Dios, conformado en ying-yang, masculino y femenino, dotó a la tierra de su parte femenina para que germinara, para que diera vida y origen y que al aparecer el hombre, apareciera también su contraparte la mujer, y esta diera origen a nuevos conocimientos, conceptos y llegara a convertirse en Diosa- Madre, en la medida de su Divinidad.

Para profundizar este concepto nos remitimos a la Europa prehistórica, es decir, entre 35 y 25 mil años antes de la edad actual, época en que se han rescatado cabezas de mujer de unos 4.8 centímetros en Checoslovaquia, que se piensa representaban a la gran  Diosa, Madre tierra, Mut o Doni, deidad que concentraba todos los atributos femeninos posibles, dadora de vida, dadora de placer, gran sanadora; pero también capaz de proferir grandes castigos a quien la desafiaba, y esa gran diosa todavía está presente en nuestro inconsciente colectivo y es el primer paso para imaginar la totalidad.

Algunos piensan que al desarrollarse la civilización y el dominio masculino, esta gran diosa es fragmentada y da paso a las diosas griegas, y así a Hera le otorgaron el matrimonio, a Demeter la maternidad, a Artemisa la naturaleza, a Afrodita los misterios del amor, etcétera.

Por esto, en nosotras existen una o varias diosas que coexisten en armonía y el conocerlas nos lleva a conocernos más, porque podemos amar profundamente como Hera, trabajar con un sentido como Atenea y ser sensuales o creativas como Afrodita.

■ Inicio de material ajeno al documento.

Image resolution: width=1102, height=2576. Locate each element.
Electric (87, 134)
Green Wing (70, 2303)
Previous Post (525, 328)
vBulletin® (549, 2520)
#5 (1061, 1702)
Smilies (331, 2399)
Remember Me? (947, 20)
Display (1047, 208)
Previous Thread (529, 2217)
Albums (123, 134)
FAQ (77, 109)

Así, los ángeles nos enseñan a ver el poder femenino y la belleza a nuestro alrededor; y a desarrollar esto dentro de nosotras como mujeres y madres como fuente de armonía, a eliminar los esquemas de no-perdón y de no- amor; nos ponen frente a los juicios de nosotras mismas y permiten que busquemos las causas, los puntos de partida de esas energías y pongamos en la conciencia uno por uno de los momentos importantes, donde nos cerramos a la belleza y al amor.

La armonía es el objetivo que se busca y los ángeles nos ayudan a concebir las relaciones humanas de otra manera con cooperación y ayuda mutua.

Abrirnos a nuestra Madre interior es ocuparnos de nosotras mismas e innovarnos con las nociones de fecundidad, abundancia y prosperidad a través de la noción de creación; también es abrir las puertas de la fertilidad y la receptividad; y dar y recibir.

Finalmente, es crear el movimiento perpetuo de la vida.